The clot 700 can have a firm portion that can be pinched between the tip of the catheter 300 and the spiral section 111 of the cage structure 110. The pinch can be achieved by forwarding the catheter 300 or intermediate catheter over the cage structure 110 until a portion of the clot 700 is compressed between the tip of the catheter 300 and a crown or strut on the proximal portion of the cage structure 110. This pinch facilitates removal of the clot 700 as it increases the grip of the cage structure 110 on the clot, particularly fibrin rich clots. Proximal retraction of the pinched clot may elongate the clot 700 reducing the dislodgement force by pulling the clot 700 away from the vessel wall during the dislodgement process.

FIG. 6 is a cross-section of a valve assembly 400 according to this disclosure. In some examples, the valve assembly 400 can include a distal valve 427, a main body portion 410, a distal body portion 412, and a moveable head shell 420. The distal valve 427 can be configured to engage the proximal region 310 of the delivery catheter 300. In some examples, a portion of the shaft 120 extends through a lumen 413 of the main body portion 410. In some examples, the distal body portion 412 can include a plurality of grooves 411, and the moveable head shell 420 can be configured to ratchet proximally over the plurality of grooves 411 to thereby maintain tension on the shaft 120.

Shaft tension can be important during certain procedures. As noted above, the present cage structure 110 is designed to pinch small, tough clots. Once the clot is pinched, any release of the tension on the shaft can release the pinch and clot. Allowing the user to maintain tension on the shaft by providing controls on the valve assembly 400 helps facilitate maintaining that tension.

In some examples, the moveable head shell 420 can include a tooth 421 configured to engage the grooves 411, a threaded portion 422, and a threaded head 424 configured to engage the threaded portion 422 and crush a seal 425, wherein the seal 425 when crushed locks the shaft 120 in place in relation to the threaded head 424, and wherein the tooth 421 is configured to disengage with the grooves 411 of the main body 410 upon a flexing away from a central axis 430 of the valve 400.
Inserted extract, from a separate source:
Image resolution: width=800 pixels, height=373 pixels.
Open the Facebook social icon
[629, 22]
FIG. 7 illustrates part of a valve assembly 400 including a movable head shell 420 with external grips 426 according to this disclosure. In some examples, the moveable head shell 420 can further include external grips 426 disposed on the proximal end 423 of the movable head shell 420. In some examples, a distal end 427 of the moveable head shell 420 can include thin plastic cylindrical walls configured to deform responsive to a pinch, and wherein the pinch causes the flexing away from the central axis of the valve.
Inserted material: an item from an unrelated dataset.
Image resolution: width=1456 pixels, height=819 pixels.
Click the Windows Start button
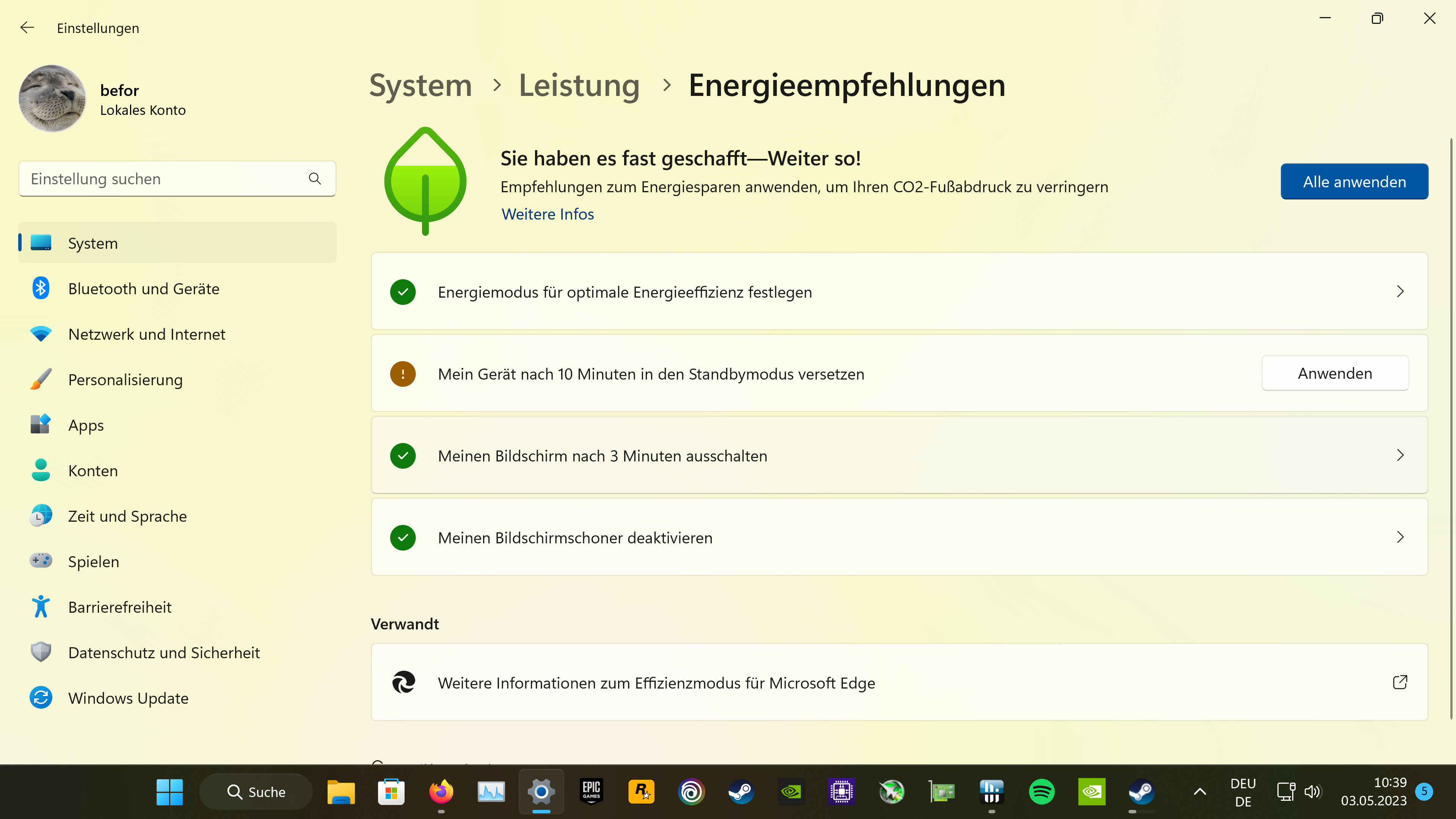[x=169, y=791]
FIG. 8 shows a method 500 of removing a clot from a blood vessel as disclosed herein. The method steps in FIG. 8 can be implemented by any of the example means described herein or by similar means, as will be appreciated.
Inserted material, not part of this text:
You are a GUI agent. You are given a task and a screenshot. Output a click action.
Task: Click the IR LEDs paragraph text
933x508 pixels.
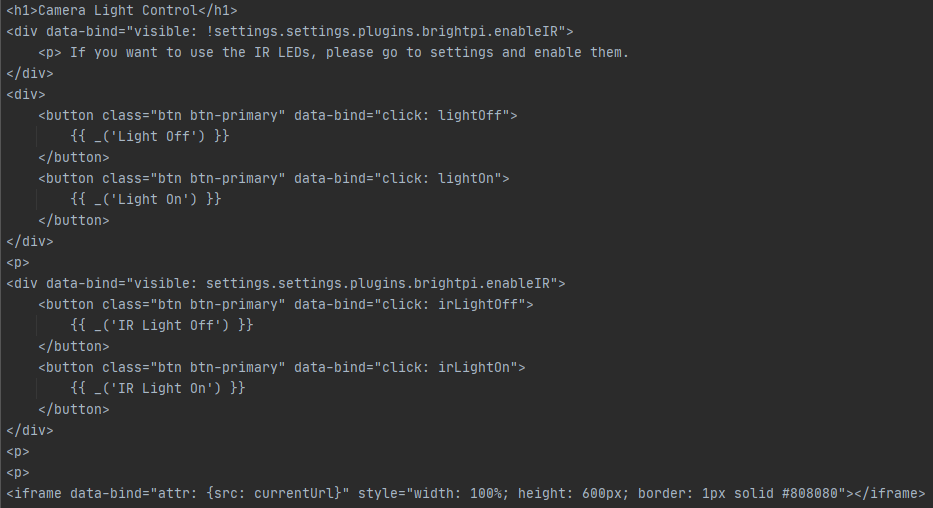click(x=349, y=52)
At block 510, method 500 can include deploying at least a part of a cage structure of a clot retrieval device out of a catheter and across the clot. The cage structure of the clot removal device can be configured similarly to an example cage structure 110 of the clot removal device 100 disclosed herein, variations thereof, and alternatives thereto as understood by a person skilled in the pertinent art. The cage structure can be deployed similarly to as illustrated in FIG. 5A and FIG. 5B and as otherwise disclosed herein, variations thereof, and alternatives thereto as understood by a person skilled in the pertinent art. The clot removal device can be configured similarly to an example clot removal device 100 disclosed herein, variations thereof, and alternatives thereto as understood by a person skilled in the pertinent art.

At block 520, the method 500 can include engaging a proximal portion of the catheter to a distal valve of a valve assembly. The catheter can be configured similarly to an example catheter 300 disclosed herein, variations thereof, and alternatives thereto as understood by a person skilled in the pertinent art. The valve assembly can be configured similarly to an example valve assembly 400 (and subcomponents thereof) disclosed herein, variations thereof, and alternatives thereto as understood by a person skilled in the pertinent art.

At block 525, the method 500 can include engaging a proximal portion of the shaft of the clot retrieval device to a moveable head shell of the valve assembly. The shaft can be configured similarly to an example shaft 120 disclosed herein, variations thereof, and alternatives thereto as understood by a person skilled in the pertinent art.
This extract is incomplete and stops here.